While on the surface swimming and ice hockey don’t seem to have much in common, Gill, who is one of Savard’s roommates, heard about the Teaming Up project from Savard last summer and became interested in both the charity itself and Savard’s own project.
Though the swimmers take part in Race for the Cure in September, that is typically the only activity for charity they do all year, Gill said. So when she learned about Teaming Up, she seized the opportunity to add another philanthropic event to the swim team’s roster, to take place at the beginning of second semester. Under Gill’s leadership, the women’s swim team put its own spin on the fund-raising efforts by organizing a January Swim-a-Thon, when all 30 team members swam 4,000 yards, or 160 laps, and raised more than $2,000 for UbuMama.
“It took about two hours,” Gill said. “Coming in on a Sunday morning when we really didn’t have to — it felt really great. We felt like we were really united as a team.”
Even though the ice hockey season is drawing to a close, Goals for Goals will continue through the spring, albeit in a slightly different incarnation. The women’s lacrosse team, led by Levin, yet another of Savard’s roommates, plans to implement an identical initiative for the spring season.
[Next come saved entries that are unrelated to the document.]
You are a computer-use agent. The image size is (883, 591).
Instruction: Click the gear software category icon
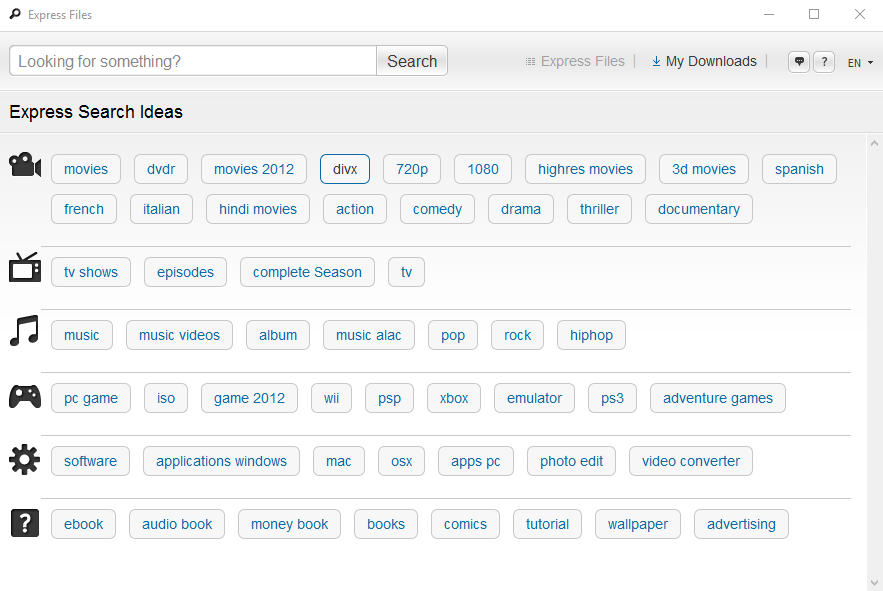pos(24,460)
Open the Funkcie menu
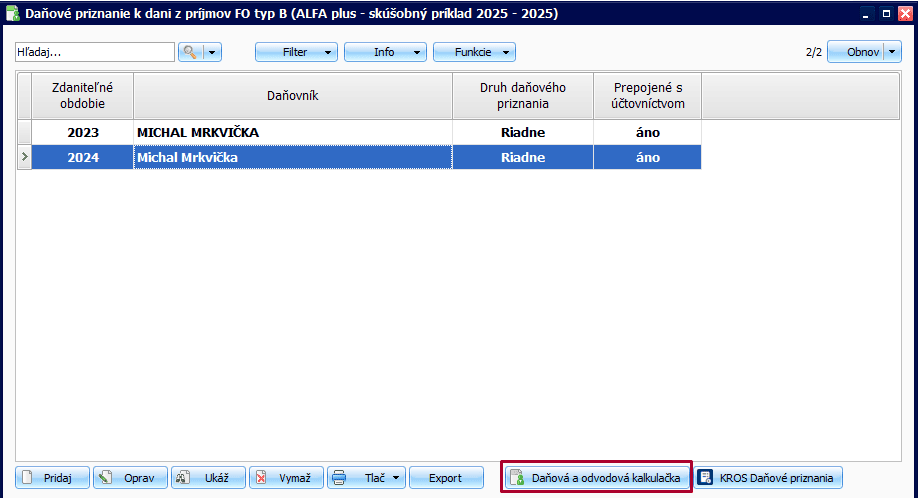This screenshot has height=498, width=918. [474, 52]
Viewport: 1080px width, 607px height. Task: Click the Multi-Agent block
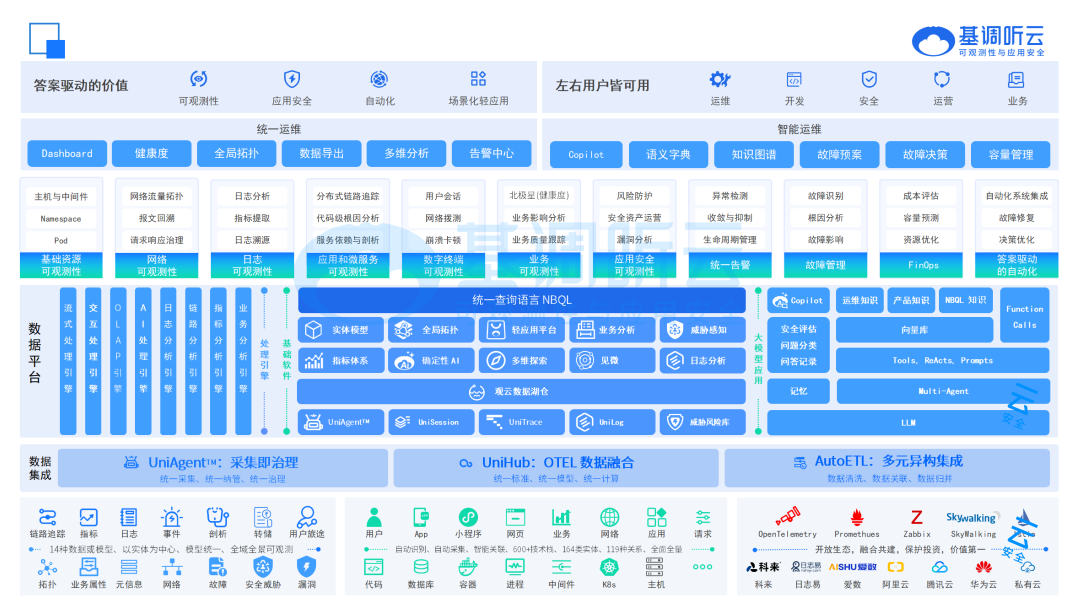942,391
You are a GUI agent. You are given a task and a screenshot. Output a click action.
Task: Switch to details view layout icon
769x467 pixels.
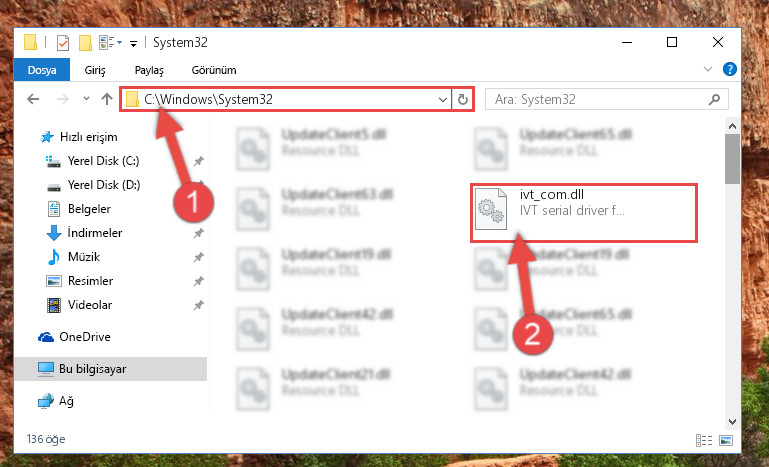pyautogui.click(x=703, y=440)
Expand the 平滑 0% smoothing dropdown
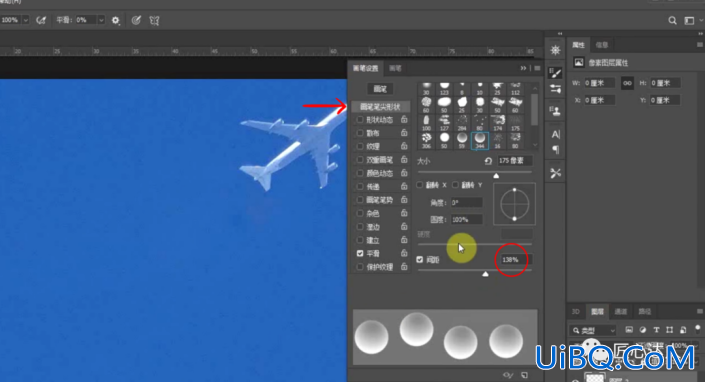The image size is (705, 382). 101,20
“Since in lacrosse you score goals the same way as you do in hockey, I immediately thought of how we [the lacrosse team] could get involved, and it went on from there,” Levin said.
Like Gill, Levin first heard about the Teaming Up project from Savard, who enlisted her tech-savvy roommate for help in creating a Web site for the student initiative. After helping to design the page and teaching Savard the basics of running it, she began to think more in detail about how she and her own team could work on behalf of what she deemed simply “a good cause.”
The spread of Teaming Up to three different sports teams is a promising start to what Savard hopes will be a perpetually-expanding project. Next year, she would like to see the initiative spread to other schools, she said, and even now she and Moore are exploring the possibility of Teaming Up going national by the 2007-’08 school year. It would require funding and appropriate management, but Imagine Chicago as well as the White Ribbon Alliance for Safe Motherhood are helping in the search for grants, she said.
Although Savard, Gill and Levin will all be graduating at the end of this year, the teams they led are likely to carry on the partnership even after they are gone, Savard said. And they themselves do not plan to cut ties with the project even as they leave Yale behind.
“I hope the swim team will remain involved, and I can find a way to help with that,” Gill said. “I would love to be involved in some sort of capacity in the future, but it all depends on where I am and what I’m doing.”
Savard was equally confident in the hockey team’s ability to carry on the project that may become her legacy after she leaves. And she is quite certain that her graduation day won’t mean the end of her involvement in Teaming Up.
“After learning more about the cause and putting so much effort into finding a way to create change, it would be a difficult project to simply walk away from,” Savard said. “And although at this time it is uncertain in which capacity I will be involved next year, I am certain that I will find a way to stay involved and push the project to the next level.”